====== INPUT FOR THIS TASK
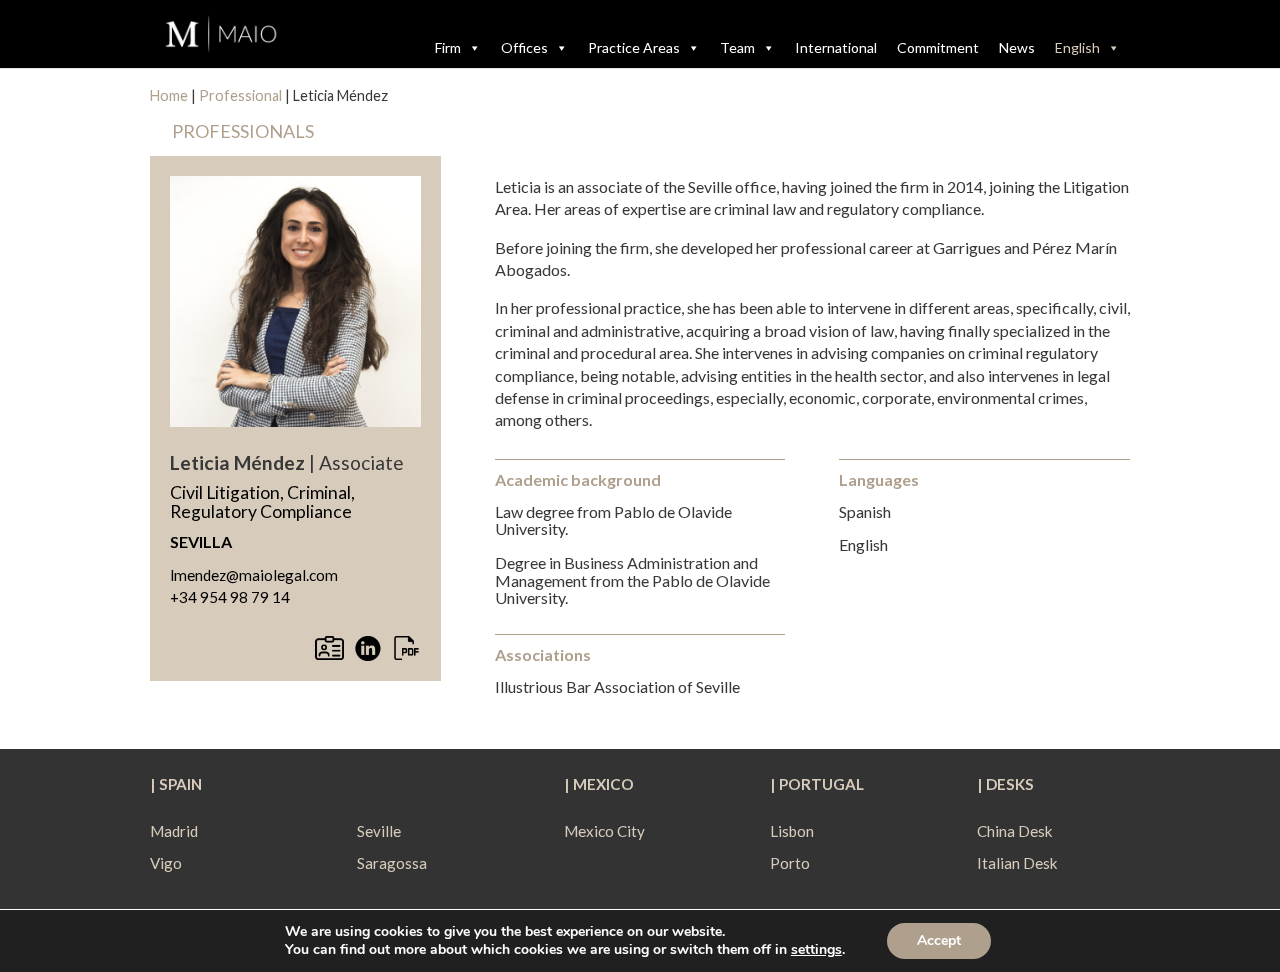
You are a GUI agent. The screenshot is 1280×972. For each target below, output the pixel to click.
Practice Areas (634, 47)
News (1017, 47)
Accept (939, 940)
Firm (448, 47)
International (836, 47)
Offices (524, 47)
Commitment (938, 47)
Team (737, 47)
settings (816, 950)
============
▶ [WORK REQUIRED]: Please output all of the data exactly as given, omitting any images it holds.

▶ [OUTPUT FOR THIS EXERCISE]:
You are a GUI agent. The screenshot is 1280×972. For each target below, output the pixel to click.
Practice Areas (634, 47)
News (1017, 47)
Accept (939, 940)
Firm (448, 47)
International (836, 47)
Offices (524, 47)
Commitment (938, 47)
Team (737, 47)
settings (816, 950)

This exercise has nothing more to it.